§ **The problem**: Lines from the one containing "You are a computer-use" through the final line of the records below are needed, copied exactly, with no pictures.

§ **Data excerpts**:
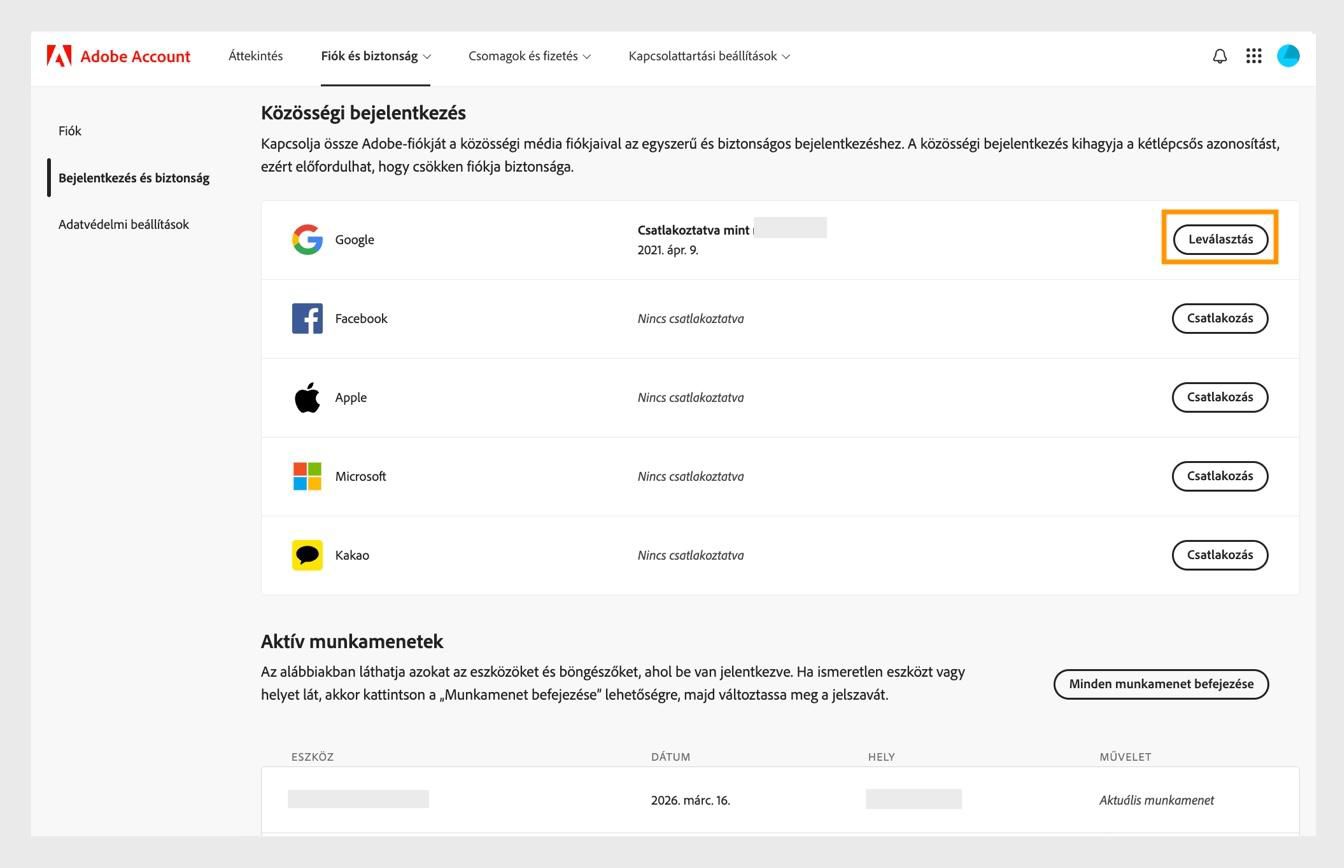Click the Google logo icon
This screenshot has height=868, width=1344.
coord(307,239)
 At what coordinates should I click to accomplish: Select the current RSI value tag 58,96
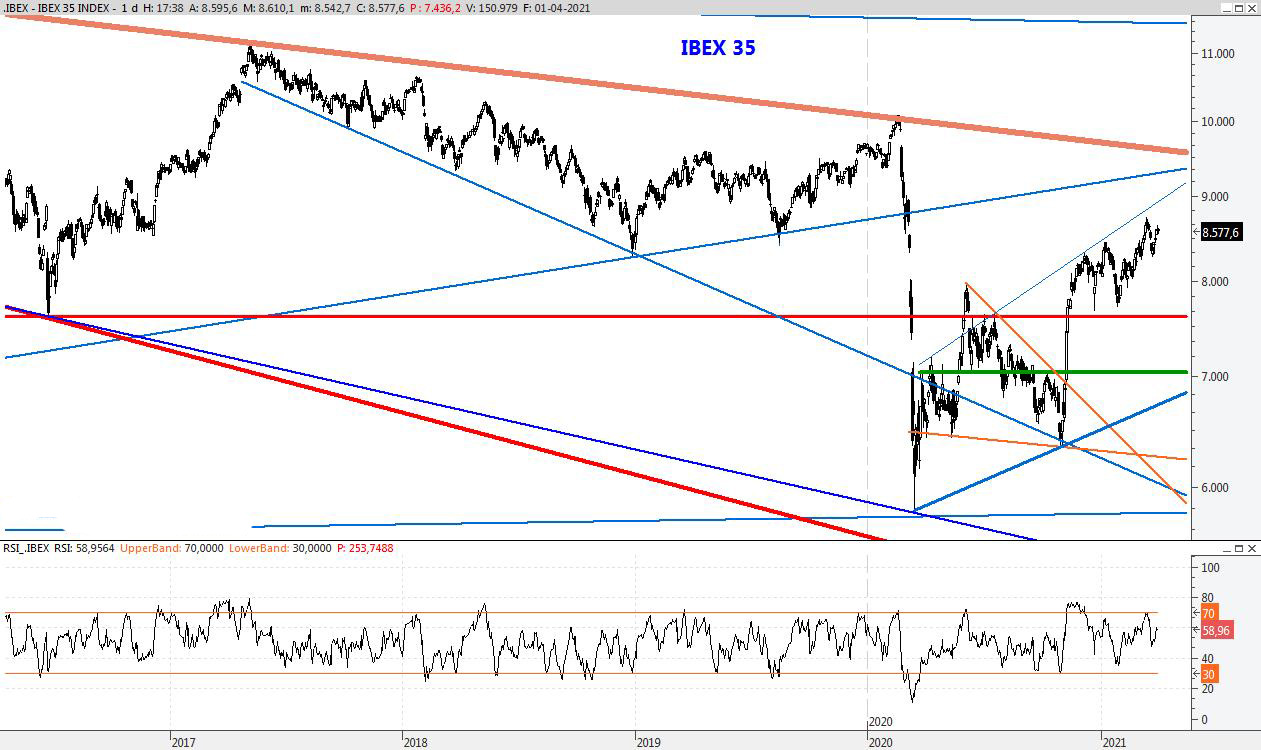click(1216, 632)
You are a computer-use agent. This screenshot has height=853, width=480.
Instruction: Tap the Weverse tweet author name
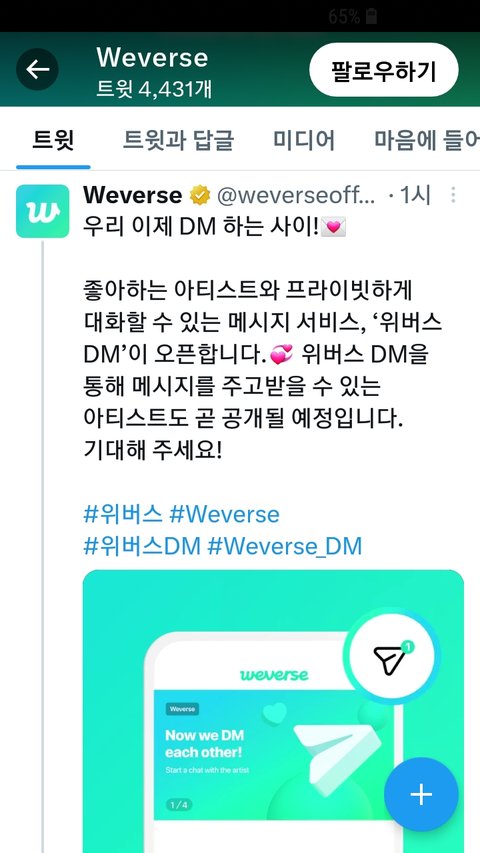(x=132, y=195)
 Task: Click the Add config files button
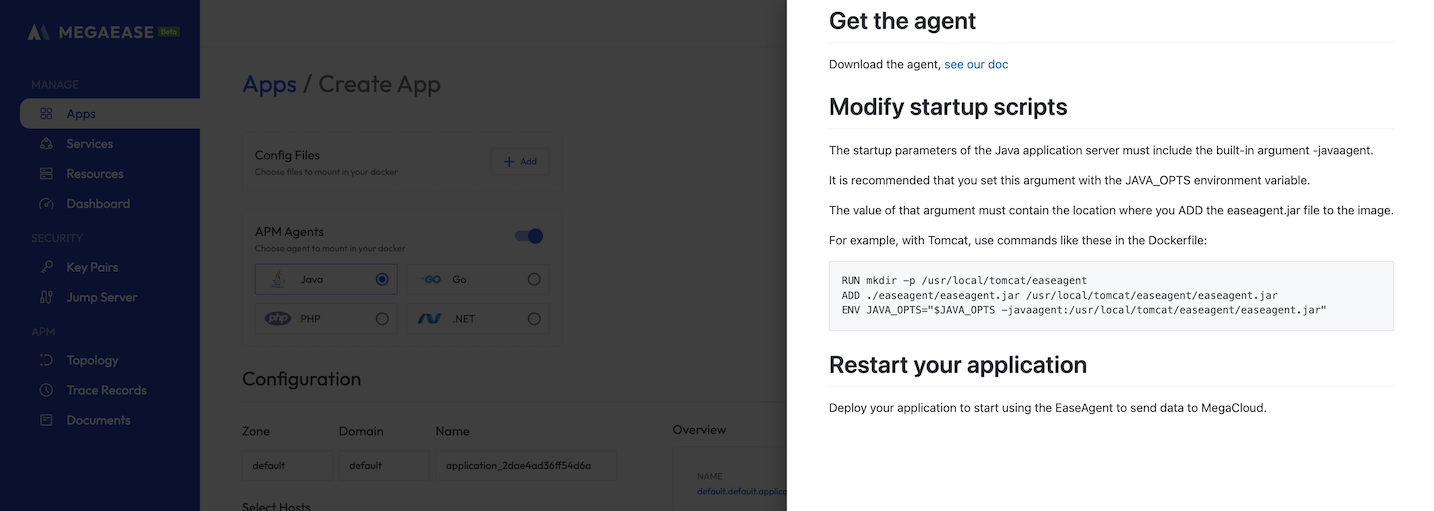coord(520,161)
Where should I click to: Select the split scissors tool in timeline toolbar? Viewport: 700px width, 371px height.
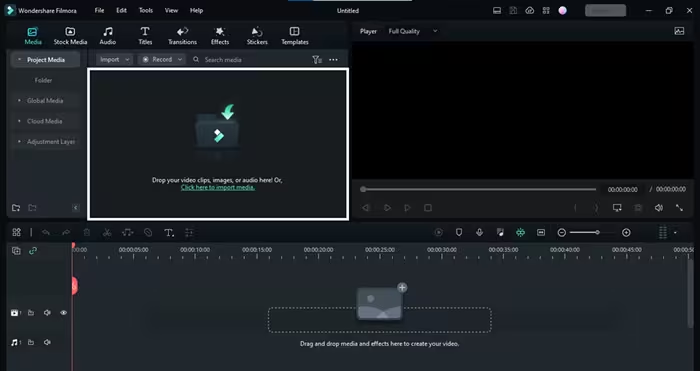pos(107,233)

§ **Completed task**:
You are a computer-use agent. This screenshot has height=853, width=480.
Instruction: Tap the Weverse tweet author name
(x=132, y=195)
 Task: Click the Add config files button
coord(520,161)
Where should I click to: Select the split scissors tool in timeline toolbar? Viewport: 700px width, 371px height.
pos(107,233)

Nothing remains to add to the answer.